Re: editor's note on the navigator property

> On Jul 17, 2017, at 6:42 AM, David Singer <singer@mac.com> wrote:
> 
> I don’t understand this editor’s note in the draft:
> 
> "the doNotTrack property which now appears to be useless”
> 
> Why is it useless?  It computes the header that would be sent to the domain of the requestor. The result is impacted by (at least):
> 
> a) the user’s general preference
> b) whether there is a web-wide exception that I have requested and been granted (ok, this is something I both should know and could verify in other ways)
> c) whether I am embedded in a site that has requested a site-specific exception that includes me (OK, I could try to confirm the duplet formed by the top-level browsing context and me, and confirm that exception, but what a hassle)
> 
> There are (at least) these three to check, and I don’t believe a script has any other way to get (a).
> 
> What am I missing?

The doNotTrack property originally contained the user's general preference.
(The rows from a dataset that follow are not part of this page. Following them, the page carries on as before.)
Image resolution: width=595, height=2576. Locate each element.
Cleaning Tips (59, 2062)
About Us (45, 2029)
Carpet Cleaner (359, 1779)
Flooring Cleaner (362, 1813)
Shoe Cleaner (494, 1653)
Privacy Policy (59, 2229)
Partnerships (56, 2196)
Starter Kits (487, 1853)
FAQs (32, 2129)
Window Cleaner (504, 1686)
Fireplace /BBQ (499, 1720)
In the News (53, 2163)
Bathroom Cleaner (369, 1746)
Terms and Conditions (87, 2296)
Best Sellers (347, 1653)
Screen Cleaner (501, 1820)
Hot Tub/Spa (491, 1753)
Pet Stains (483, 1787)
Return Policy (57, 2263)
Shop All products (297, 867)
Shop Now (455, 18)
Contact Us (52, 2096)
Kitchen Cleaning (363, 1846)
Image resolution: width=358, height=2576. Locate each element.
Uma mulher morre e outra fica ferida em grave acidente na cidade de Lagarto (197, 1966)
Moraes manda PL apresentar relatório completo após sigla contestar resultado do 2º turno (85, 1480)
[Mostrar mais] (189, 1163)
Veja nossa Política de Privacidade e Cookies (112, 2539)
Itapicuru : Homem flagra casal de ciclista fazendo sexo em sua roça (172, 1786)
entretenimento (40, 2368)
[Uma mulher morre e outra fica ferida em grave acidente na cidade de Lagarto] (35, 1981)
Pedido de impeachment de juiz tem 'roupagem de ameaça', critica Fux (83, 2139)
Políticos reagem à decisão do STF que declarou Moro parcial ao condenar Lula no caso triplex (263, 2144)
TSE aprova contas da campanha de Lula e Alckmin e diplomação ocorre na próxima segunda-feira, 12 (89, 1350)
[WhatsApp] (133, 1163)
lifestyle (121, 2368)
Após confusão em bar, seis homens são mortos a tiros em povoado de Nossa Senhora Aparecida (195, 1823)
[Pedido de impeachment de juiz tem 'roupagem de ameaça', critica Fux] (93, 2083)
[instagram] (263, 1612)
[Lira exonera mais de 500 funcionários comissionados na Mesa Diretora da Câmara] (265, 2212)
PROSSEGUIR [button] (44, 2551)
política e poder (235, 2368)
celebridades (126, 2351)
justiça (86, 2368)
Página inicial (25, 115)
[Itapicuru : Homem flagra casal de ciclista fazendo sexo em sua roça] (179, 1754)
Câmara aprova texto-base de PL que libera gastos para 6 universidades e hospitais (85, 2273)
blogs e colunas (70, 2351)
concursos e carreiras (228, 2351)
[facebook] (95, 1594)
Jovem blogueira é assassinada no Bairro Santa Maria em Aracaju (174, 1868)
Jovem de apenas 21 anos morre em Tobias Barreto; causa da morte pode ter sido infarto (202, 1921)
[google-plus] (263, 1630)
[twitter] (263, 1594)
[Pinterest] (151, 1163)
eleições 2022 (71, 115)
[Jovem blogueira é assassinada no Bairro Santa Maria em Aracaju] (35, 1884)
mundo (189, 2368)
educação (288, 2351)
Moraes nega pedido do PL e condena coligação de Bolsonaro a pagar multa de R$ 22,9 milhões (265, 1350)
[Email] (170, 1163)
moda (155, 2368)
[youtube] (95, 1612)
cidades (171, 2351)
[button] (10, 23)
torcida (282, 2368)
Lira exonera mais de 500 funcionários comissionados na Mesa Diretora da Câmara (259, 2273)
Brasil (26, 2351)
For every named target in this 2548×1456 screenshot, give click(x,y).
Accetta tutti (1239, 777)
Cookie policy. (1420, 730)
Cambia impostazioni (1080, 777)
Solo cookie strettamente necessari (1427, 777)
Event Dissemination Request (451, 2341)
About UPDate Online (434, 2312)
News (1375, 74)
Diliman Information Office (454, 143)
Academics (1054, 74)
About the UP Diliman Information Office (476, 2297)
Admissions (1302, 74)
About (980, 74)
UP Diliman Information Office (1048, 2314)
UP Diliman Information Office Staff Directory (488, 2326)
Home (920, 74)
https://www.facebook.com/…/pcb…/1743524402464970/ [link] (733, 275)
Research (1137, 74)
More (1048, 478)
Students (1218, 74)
Later it was changed to be a dynamic value based on what DNT value would
be sent to the document's domain.  The problem is that the DNT value sent
to a given domain might be site-specific, so it depends not only on the
document's domain but also the context in which the domain is referenced.

In order to be useful to scripts, the value should be defined with respect
to the tuple [context, target]:

  context = top-level browsing context (if the document is within an iframe)
  target  = current browsing context (domain of the effective script origin)

and then it would be usable for things like scripts within iframes.

In any case, the definition needs to be improved so that this
is clear to browser developers expecting to implement the property.
Also, we should note that the property might only be set when the
browsing context is loaded, so don't expect it to change immediately
after calling the storeException API.